Simple Linear Regression

Introduction

Statistical model is quite important across a wide range of fields, providing researchers with tools for both explanation and prediction.
The most popular models of the statistical practice has been the general linear model (GLM).
The GLM finds the relation of a dependent and several independents variables that take form of tools as analysis of variance (ANOVA) and regression.

Simple Linear Regression

The simple linear regression model in population form is where \(y_i\) is the dependent variable for individual \(i\) in the data set and \(x_i\) is the independent variable for subject \(i\) (\(i\) = 1, …, \(N\)).
The terms \(\beta_0\) dan \(\beta_1\), are the intercept and slope of the model, respectively.

\[ y=\beta_{0}+\beta_{1}X_i+\varepsilon_i{} \qquad(1)\]

The intercept is the point at which the line in Equation 1 crosses the \(y\) axis at \(x\) = 0.
Thus, larger values of \(\beta_1\) (positive or negative) indicate a stronger linear relationship between \(y\) and \(x\).

Ilustration of Simple Regression

Imagine we have a dependent variable (y).

Ilustration of Simple Regression

We estimate a linear regression with no predictors and plot the intercept (null model).

\[ y = \beta_0 + \varepsilon_i{} \]

Ilustration of Random Error

Purple lines indicate the error term for each observation.

Random Error

Random error, represented by \(\varepsilon_i\), is inherent in any statistical model, including regression.
It expresses the fact that for any individual, \(i\), the model will not generally provide a perfect predicted value of \(y\), denoted \(\hat{y}_i\) and obtained by applying the regression model as

\[ \hat{y} = \beta_0 + \beta_iX_i \qquad(2)\]

Conceptually, this random error is representative of all factors that may influence the dependent variable other than \(x\).

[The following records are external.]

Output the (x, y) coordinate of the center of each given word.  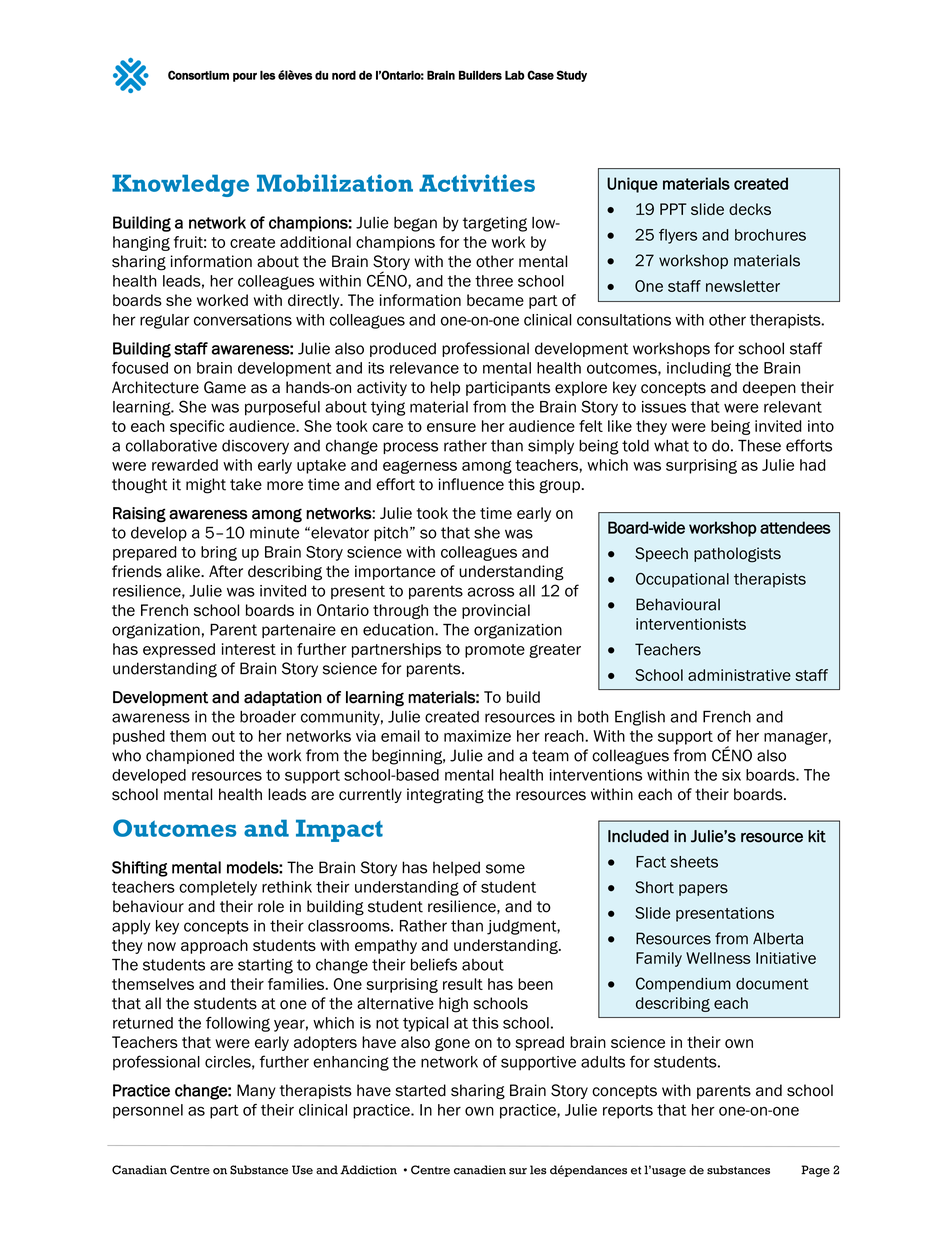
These (759, 445)
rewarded (185, 465)
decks (750, 209)
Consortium (198, 75)
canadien (480, 1170)
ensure (451, 427)
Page (815, 1171)
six (731, 775)
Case (540, 75)
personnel (148, 1111)
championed (190, 756)
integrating (445, 796)
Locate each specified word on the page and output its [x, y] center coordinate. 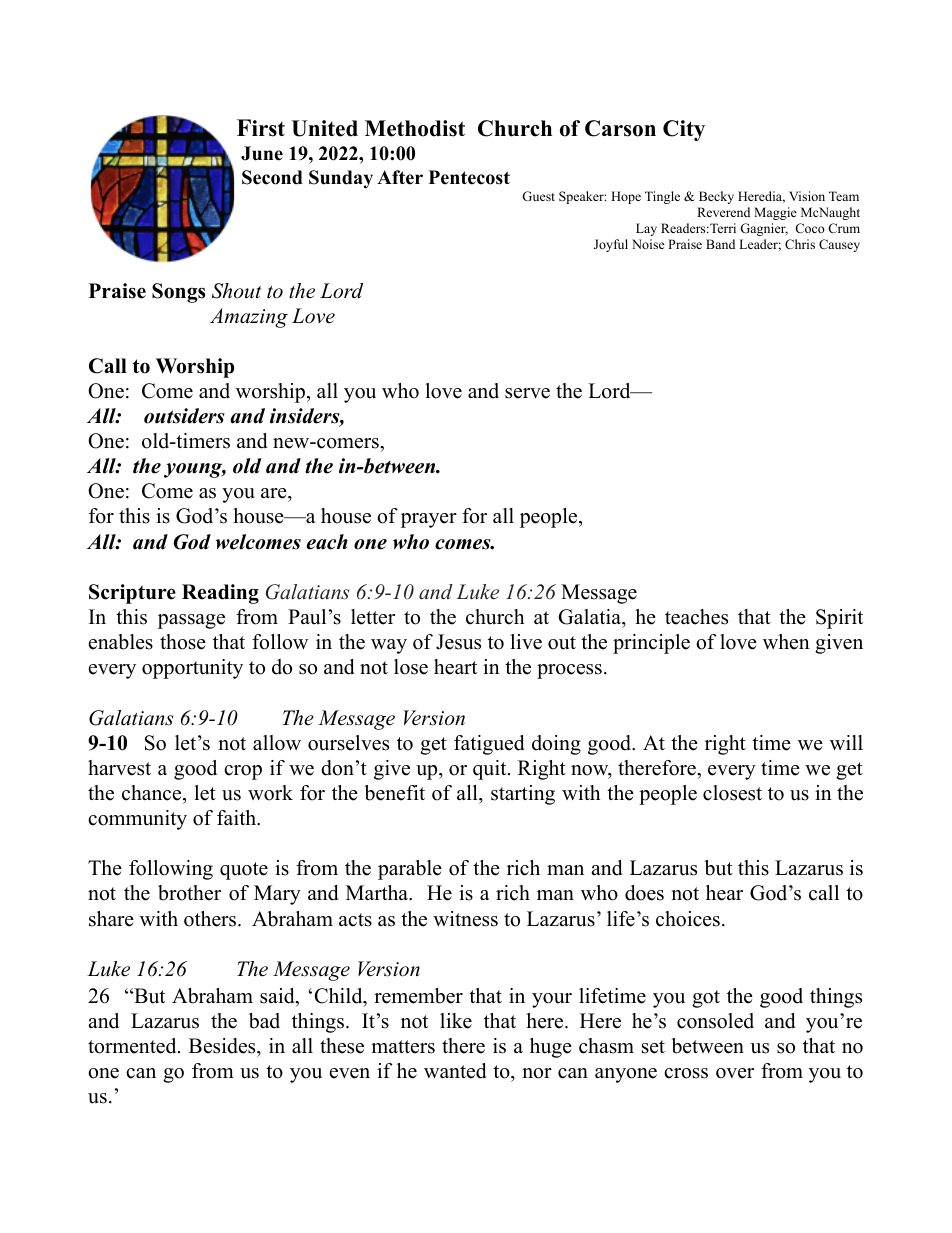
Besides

Ilustration of Simple Regression

\[ y = \beta_0 + \beta_iX_i + \varepsilon_i{} \]

Estimating Regression with OLS

Ordinary least squares (OLS) is popular methods for obtaining estimated values of the regression model parameters (\(b_0\) and \(b_i\), respectively) given a set of \(x\) and \(y\).
\(\beta_0\) and \(\beta_i\) must be estimated using sample data taken from the population.
The goal of OLS is to minimize the sum of the squared differences between the observed values of \(y\) and the model-predicted values of \(y\), across the sample.
This difference, known as the residual, is written as

\[ e_i = y_i - \hat{y}_i \qquad(3)\]

Therefore, the method OLS seeks to minimize

\[ \Sigma_{i=1}^n e_i^2 = \Sigma_{i=1}^n (y_i - \hat{y}_i) \qquad(4)\]

OLS Criteria

It should be noted that in the context of simple linear regression, the OLS criteria reduce to the following equations, which can be used to obtain \(b_0\) and \(b_i\) as

\[ \beta_0 = r \left(\frac{S_y}{S_x} \right) \qquad(5)\]

and

\[ \beta_0 = \overline{y} - \beta_1\overline{x} \qquad(6)\]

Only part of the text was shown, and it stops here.